| Task objective |
No picture should appear in the copy. Transcribe exactly, and only, the lines from the one with "1300x560 pixels." through the last line of the data below.
[[ Data, beginning ]]
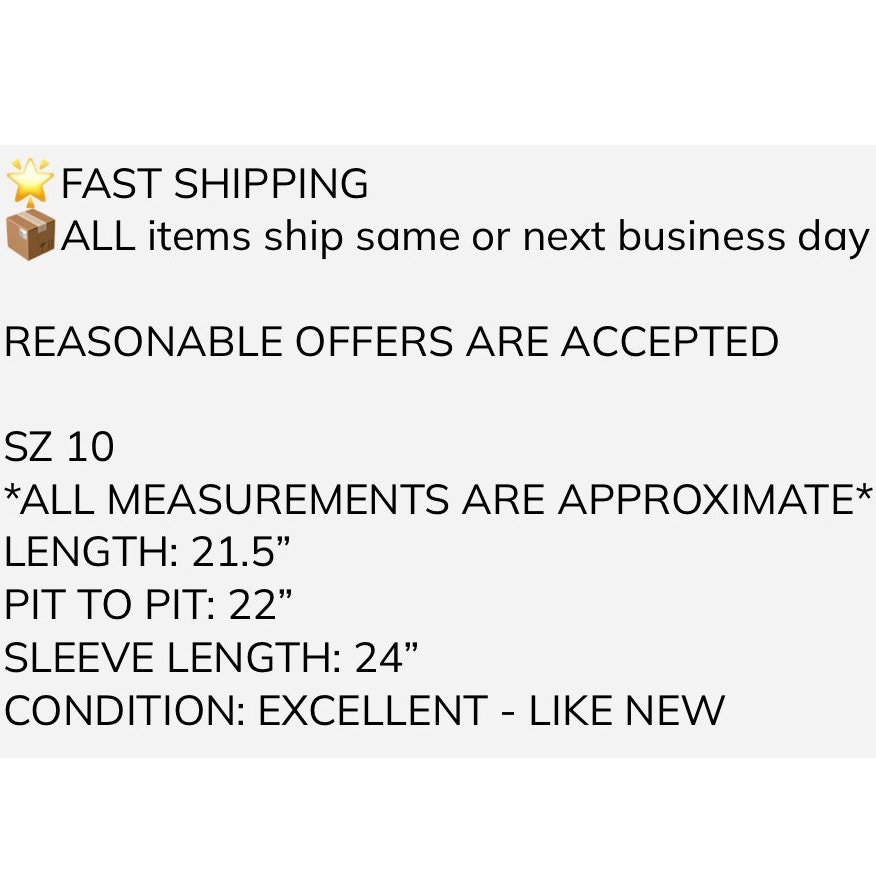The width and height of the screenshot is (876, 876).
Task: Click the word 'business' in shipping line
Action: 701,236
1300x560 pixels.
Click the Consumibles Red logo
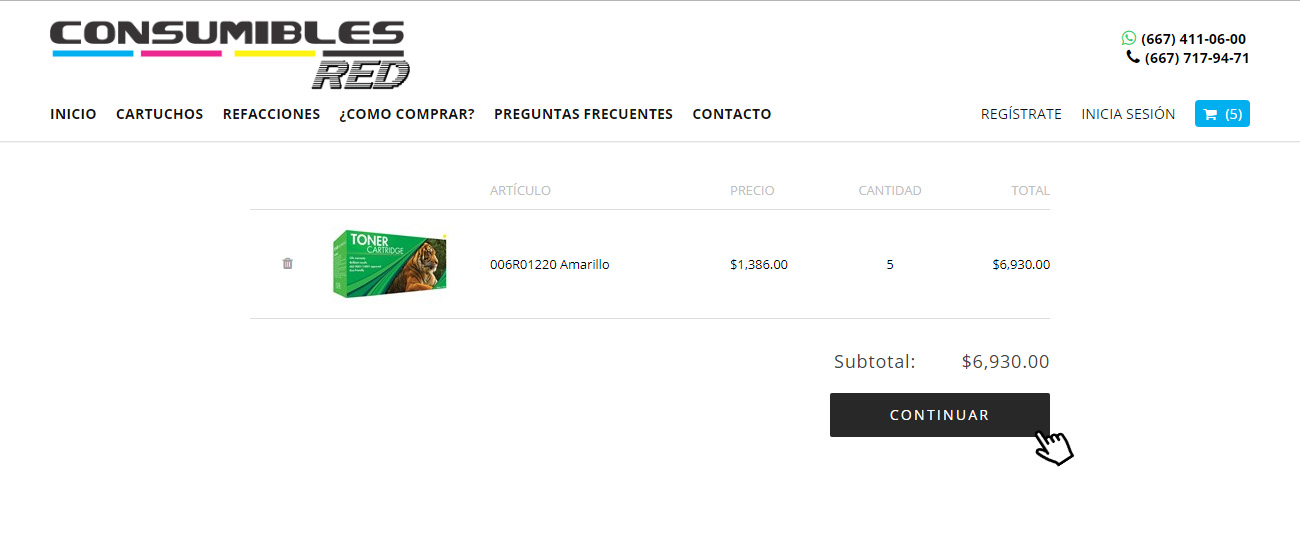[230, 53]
[[ Data, end ]]
| Answer area |
1300x560 pixels.
Click the Consumibles Red logo
[230, 53]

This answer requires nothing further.